A differenza di alcuni miei colleghi, io non mi soffermerò a chiedere garanzie affinché la linea 100 continui in maniera stabile ad attraversare il nostro quartiere, in quanto visto il lungo percorso che la stessa dovrà affrontare (dal parcheggio Oreto a piazza Tommaso Natale) non potrà mai offrire un servizio efficiente.

Chiederò pertanto il ripristino della linea 516, servizio essenziale per il nostro territorio e per molti studenti. La messa nuovamente in funzione della linea 936, la cui sospensione ha isolato ancor di più il lungomare di barcarello, creando non pochi disagi ai residenti di quel territorio (la linea 616 ha tempi di percorrenza molto lunghi e non garantisce un servizio pubblico efficiente).

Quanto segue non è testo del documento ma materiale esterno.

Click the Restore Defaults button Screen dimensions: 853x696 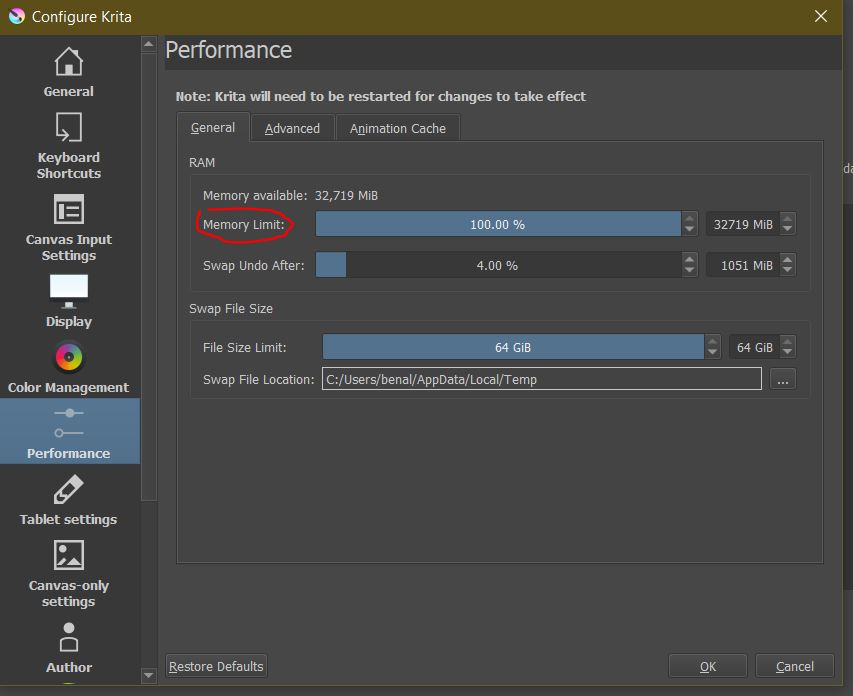click(x=216, y=666)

E ancora potenziamento della linea 628, vista la soppressione della linea 677 e considerato che la stessa collega anche il Comune di Isola delle Femmine alla città di Palermo.

Tali richieste verranno avanzate per due motivi:

  1. La rimodulazione del servizio pubblico deve servire a migliorarlo e non ha rendere sempre più complicata la vita di coloro che decidono di utilizzare i mezzi
  2. Il prolungamento della linea 100 e l’eventuale potenziamento del servizio non possono e non devono essere argomento di contrattazione, in quanto queste soluzioni sono il requisito minimo che va garantito ai cittadini, ma non la soluzione ai disagi di questo periodo.

Pertanto non mi assocerò a coloro che decideranno di accettare tale sospensione.